The British Rail Class 129 was a class of single car diesel multiple units (DMU) built in 1955 for British Rail. Only three were built by Cravens and were introduced in 1958. The class was built for parcels traffic like the Class 128. One unit (55997) survived into departmental service being named 'Hydra'. The driving ends of a Class 129 car bore a visible similarity to that of the Class 105, also built by Cravens.

==Fleet list==

Table of orders and numbers
| Lot No. | Type | Diagram | Qty | Fleet numbers | Notes |
|---|---|---|---|---|---|
| 30418 | Non-ganwayed Motor Parcel Van | 531 | 3 | M55997–55999 |  |

==Departmental Usage==

One unit, M55997, was converted as a test bed for hydrostatic drive in 1980, was renumbered RDB 975385, and named Laboratory 9 ‘Hydra’.

It was fitted hydrostatic transmission having the normal Leyland Motors 680 six-cylinder engine driving two Bosch Rexroth Hydramatic axial piston pumps.
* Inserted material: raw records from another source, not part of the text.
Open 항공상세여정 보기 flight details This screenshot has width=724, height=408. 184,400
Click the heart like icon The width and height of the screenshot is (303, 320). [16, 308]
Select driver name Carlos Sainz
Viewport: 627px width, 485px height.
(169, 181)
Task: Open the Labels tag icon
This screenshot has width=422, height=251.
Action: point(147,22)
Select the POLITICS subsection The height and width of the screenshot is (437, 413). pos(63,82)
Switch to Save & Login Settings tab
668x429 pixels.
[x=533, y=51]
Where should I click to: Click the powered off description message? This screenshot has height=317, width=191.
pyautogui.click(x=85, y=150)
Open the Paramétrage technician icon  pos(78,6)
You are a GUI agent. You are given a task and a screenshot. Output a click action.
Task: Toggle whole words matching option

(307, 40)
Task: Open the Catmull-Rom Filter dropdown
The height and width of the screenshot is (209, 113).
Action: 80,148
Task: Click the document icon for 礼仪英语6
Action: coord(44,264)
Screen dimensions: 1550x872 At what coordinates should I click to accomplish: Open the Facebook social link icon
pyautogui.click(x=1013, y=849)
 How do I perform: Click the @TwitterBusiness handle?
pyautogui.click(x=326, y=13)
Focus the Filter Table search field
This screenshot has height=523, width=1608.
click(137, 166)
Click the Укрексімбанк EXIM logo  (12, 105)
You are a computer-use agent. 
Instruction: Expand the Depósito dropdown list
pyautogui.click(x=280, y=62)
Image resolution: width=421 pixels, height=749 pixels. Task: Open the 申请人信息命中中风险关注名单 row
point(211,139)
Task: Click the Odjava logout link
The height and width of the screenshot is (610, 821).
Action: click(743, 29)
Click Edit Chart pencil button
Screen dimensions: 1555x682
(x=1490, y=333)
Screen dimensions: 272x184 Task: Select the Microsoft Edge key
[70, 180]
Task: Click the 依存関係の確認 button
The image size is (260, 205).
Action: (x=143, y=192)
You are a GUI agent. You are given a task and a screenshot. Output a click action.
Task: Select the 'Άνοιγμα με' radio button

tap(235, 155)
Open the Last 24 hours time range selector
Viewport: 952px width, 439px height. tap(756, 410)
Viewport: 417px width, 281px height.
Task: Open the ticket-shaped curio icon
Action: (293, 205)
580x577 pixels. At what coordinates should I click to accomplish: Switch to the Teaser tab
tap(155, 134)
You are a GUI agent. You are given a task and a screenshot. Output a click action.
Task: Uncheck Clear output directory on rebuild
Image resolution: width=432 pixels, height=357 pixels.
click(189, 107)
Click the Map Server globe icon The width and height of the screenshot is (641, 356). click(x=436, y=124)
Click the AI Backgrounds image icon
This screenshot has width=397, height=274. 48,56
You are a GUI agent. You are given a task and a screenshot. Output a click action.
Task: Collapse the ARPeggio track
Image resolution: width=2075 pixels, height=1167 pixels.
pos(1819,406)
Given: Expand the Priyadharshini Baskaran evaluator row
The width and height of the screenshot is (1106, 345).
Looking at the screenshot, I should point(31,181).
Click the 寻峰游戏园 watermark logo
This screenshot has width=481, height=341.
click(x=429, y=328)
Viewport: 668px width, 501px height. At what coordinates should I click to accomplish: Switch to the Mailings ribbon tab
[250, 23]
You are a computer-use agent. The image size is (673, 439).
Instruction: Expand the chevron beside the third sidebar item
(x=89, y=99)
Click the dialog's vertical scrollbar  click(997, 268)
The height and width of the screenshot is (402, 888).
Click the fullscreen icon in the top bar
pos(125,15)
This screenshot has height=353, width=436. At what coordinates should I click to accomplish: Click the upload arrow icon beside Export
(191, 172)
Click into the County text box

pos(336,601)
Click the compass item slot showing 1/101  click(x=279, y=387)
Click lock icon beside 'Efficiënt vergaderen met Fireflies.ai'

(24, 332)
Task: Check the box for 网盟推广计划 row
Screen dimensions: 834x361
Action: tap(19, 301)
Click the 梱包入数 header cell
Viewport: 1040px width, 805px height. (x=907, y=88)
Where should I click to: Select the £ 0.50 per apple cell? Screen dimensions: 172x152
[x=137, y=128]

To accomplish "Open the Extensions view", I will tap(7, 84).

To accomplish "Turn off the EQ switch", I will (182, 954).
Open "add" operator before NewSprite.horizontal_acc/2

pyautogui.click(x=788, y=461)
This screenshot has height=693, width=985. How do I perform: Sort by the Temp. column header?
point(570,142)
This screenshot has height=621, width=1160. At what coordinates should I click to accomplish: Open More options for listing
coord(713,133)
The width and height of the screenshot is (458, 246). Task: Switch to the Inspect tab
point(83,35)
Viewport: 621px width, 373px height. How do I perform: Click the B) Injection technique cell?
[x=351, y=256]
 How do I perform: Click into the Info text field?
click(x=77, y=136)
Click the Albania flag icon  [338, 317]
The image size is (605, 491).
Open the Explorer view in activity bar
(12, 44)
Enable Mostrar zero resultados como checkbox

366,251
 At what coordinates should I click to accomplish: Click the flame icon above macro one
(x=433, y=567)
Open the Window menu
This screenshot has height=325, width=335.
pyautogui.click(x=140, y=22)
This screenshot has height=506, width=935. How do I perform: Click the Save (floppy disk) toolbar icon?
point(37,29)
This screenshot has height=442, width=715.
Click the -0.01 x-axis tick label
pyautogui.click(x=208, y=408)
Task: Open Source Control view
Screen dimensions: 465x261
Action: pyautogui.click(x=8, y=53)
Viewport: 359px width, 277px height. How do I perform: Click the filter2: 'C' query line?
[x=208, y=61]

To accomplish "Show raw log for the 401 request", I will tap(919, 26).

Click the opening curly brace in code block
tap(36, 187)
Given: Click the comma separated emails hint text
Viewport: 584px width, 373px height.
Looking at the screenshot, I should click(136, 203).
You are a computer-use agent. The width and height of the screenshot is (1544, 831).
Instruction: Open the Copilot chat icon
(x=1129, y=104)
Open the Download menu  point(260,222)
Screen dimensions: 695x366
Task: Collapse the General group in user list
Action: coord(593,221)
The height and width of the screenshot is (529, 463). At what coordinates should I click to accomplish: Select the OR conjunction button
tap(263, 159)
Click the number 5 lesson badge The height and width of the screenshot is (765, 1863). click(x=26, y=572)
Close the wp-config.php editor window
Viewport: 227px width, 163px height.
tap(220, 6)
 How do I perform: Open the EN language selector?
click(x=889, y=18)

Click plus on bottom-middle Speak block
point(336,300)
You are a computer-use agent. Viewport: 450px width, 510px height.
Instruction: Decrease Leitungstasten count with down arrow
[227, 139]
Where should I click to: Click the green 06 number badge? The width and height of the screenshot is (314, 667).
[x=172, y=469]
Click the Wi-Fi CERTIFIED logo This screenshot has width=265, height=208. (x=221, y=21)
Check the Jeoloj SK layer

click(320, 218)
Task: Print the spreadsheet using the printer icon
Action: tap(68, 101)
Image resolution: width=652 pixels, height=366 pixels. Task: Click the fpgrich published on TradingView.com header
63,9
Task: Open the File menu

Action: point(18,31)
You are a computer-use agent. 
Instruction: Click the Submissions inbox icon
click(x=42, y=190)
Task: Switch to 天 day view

Each pump supplied fluid to a Volvo fixed displacement compact axle-end motor which drove the axle directly. The maximum system pressure was in the order of 400 bar.

This arrangement was only fitted to one bogie, the other one retaining its normal drive but with the cardan shaft disconnected.

The unit was finally withdrawn in January 1986 and scrapped in August that year by Vic Berry at Leicester.